裴煊心中,的確是在回神。他向來思緒重,總有些淺眠,不知爲何一沾着那人,就能睡得很好,在她家的地席上如此,昨夜在這書房小榻上,也是這樣。話還沒說完,他就睡着了,身邊的人兒,也不知什麼時候就溜走了,還不忘給他身上蓋一牀薄被。
憶起昨夜的月下來客,相伴而眠,恍若一場春/夢,瞭然無痕,空餘指間一縷殘香。那窈窕纖細,清清楚楚地抱在懷裡,什麼都不能做,有些磨人,卻也磨得甜蜜。……今夜繼續,纔好。
又覺得有些不可思議。偌大一座國公府,不是無人之境,她竟能夠悄無聲息地來去自如,也不知使的什麼歪法子?且大半夜跑來,就爲了看看他,陪他入睡嗎?也不知那小腦袋瓜子裡究竟在想些什麼?
“等下我進了宣德門,你就去永安坊安陽公主府,看她在家不?”裴煊一邊拾掇出門,一邊差使柴胡。昨夜他有些情迷心竅,光顧着歪膩了,此刻神思清明,再回憶昨夜的事,終是覺得有些異常。
“哎!”柴胡響亮地答了一聲,公子通常都用不着他,今日好不容易有件差事可以做,自然格外認真,渾身機靈地接應着:“在或不在,又該如何行事?”
“若是在家,就叫她等着我,我有話問她。”裴煊想也不想,就脫口吩咐道。這個時點,那貪睡的人不在家補眠,還會去哪裡呢?所以,他根本就不往另一個假設上想。又有些隱隱的預感,生怕等他下了朝再去,會見不着人,故而差柴胡先去捎句話,讓她別亂跑,等他晚些時候再去,得仔細問一問昨夜那些莫名其妙的話。
待入了宮城,在那煊赫朝殿上,獲悉夏國請求停戰和談的國書內容,又聽皇帝當衆提及議親的公主人選時,裴煊腦中如有山崩,外裡依舊低眉順目,立得如棵玉樹,實則心中大亂,後面的朝議內容,一個字也聽不見了。
昨夜,夜長歡來看他,果然不是一時心血來潮,多半是已經知道了要她去夏國和親的事情,不然,爲何說些要私奔的癡話,還拐彎抹角問他西北之事?那種欲言又止,呆呆怯怯的溫順乖巧模樣,讓他的心都快要化掉,還以爲是她轉性了,哪知卻是心中裝着大事,還瞞着他!

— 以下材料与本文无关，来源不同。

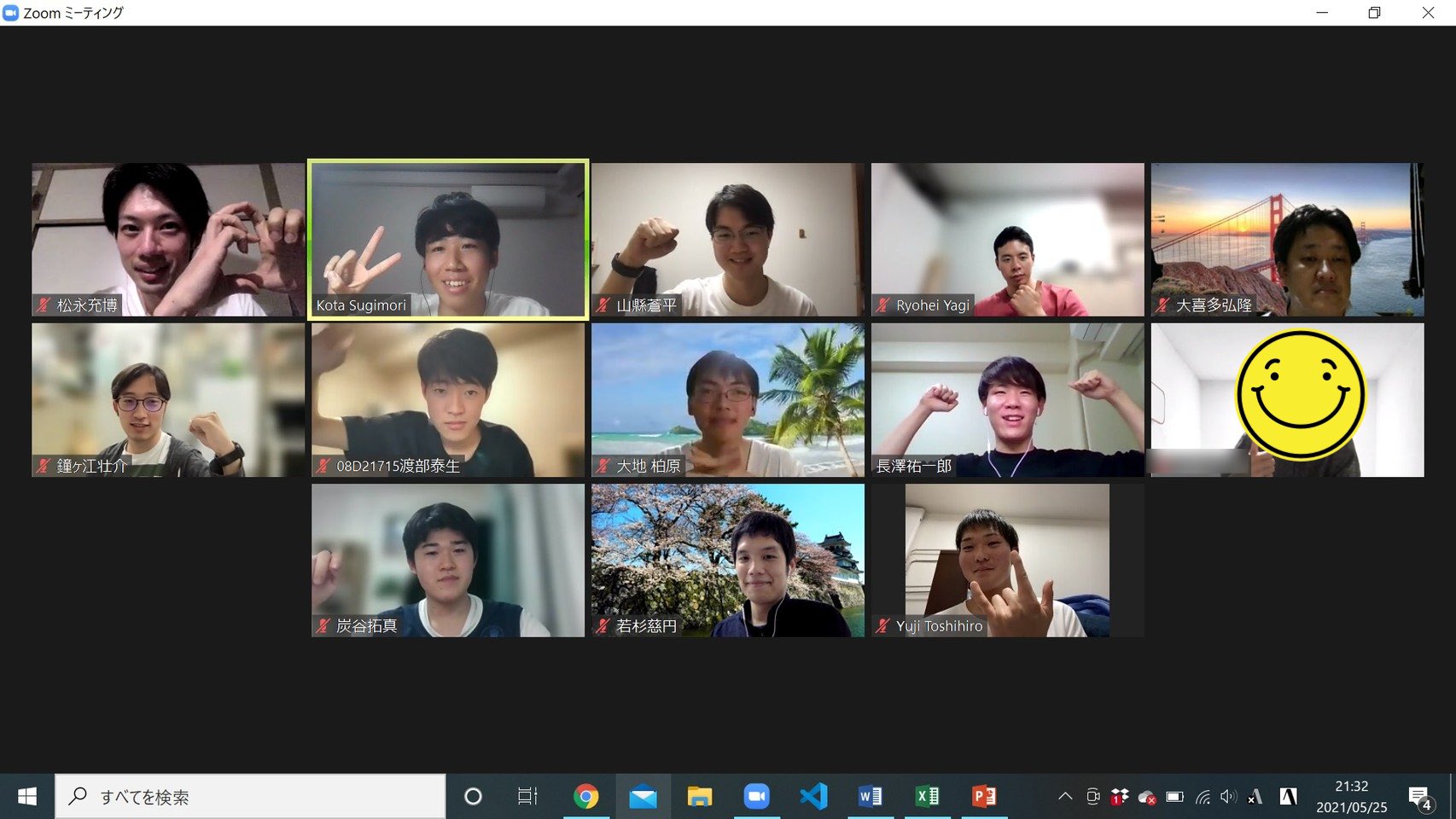The width and height of the screenshot is (1456, 819).
Task: Switch to Microsoft Word in taskbar
Action: coord(870,797)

裴煊心中又急,又惱,又有些難堪。她不是追着來招惹他嗎?可是在她心裡,他還是不能依靠與託付的。遇着這麼大的事情,居然也能對他守口如瓶!
好不容易捱到下朝,徑直穿過那些扎堆寒暄敘話的大小百官,上司下級,誰也不搭理,一路急行出宮,只想着要給她一句安心的話。他不忍心,讓她一個人去承受與面對。他也得讓她明白,他是可以相信和依靠的;他許下的承諾,也不是信口一說的。
出了宣德宮門,柴胡已經在那裡等着了,面色遲疑,欲言又止,一點兒也沒有平日那種機靈勁。
“見着人沒?”裴煊搶着問他。
“見……見着了。”柴胡支支吾吾,答不利索,“可……可是,又走了。”
裴煊正撩起朝服袍邊,往馬車裡趕,一聽柴胡的話,心中一沉,冷了聲音問到:“去哪裡了?”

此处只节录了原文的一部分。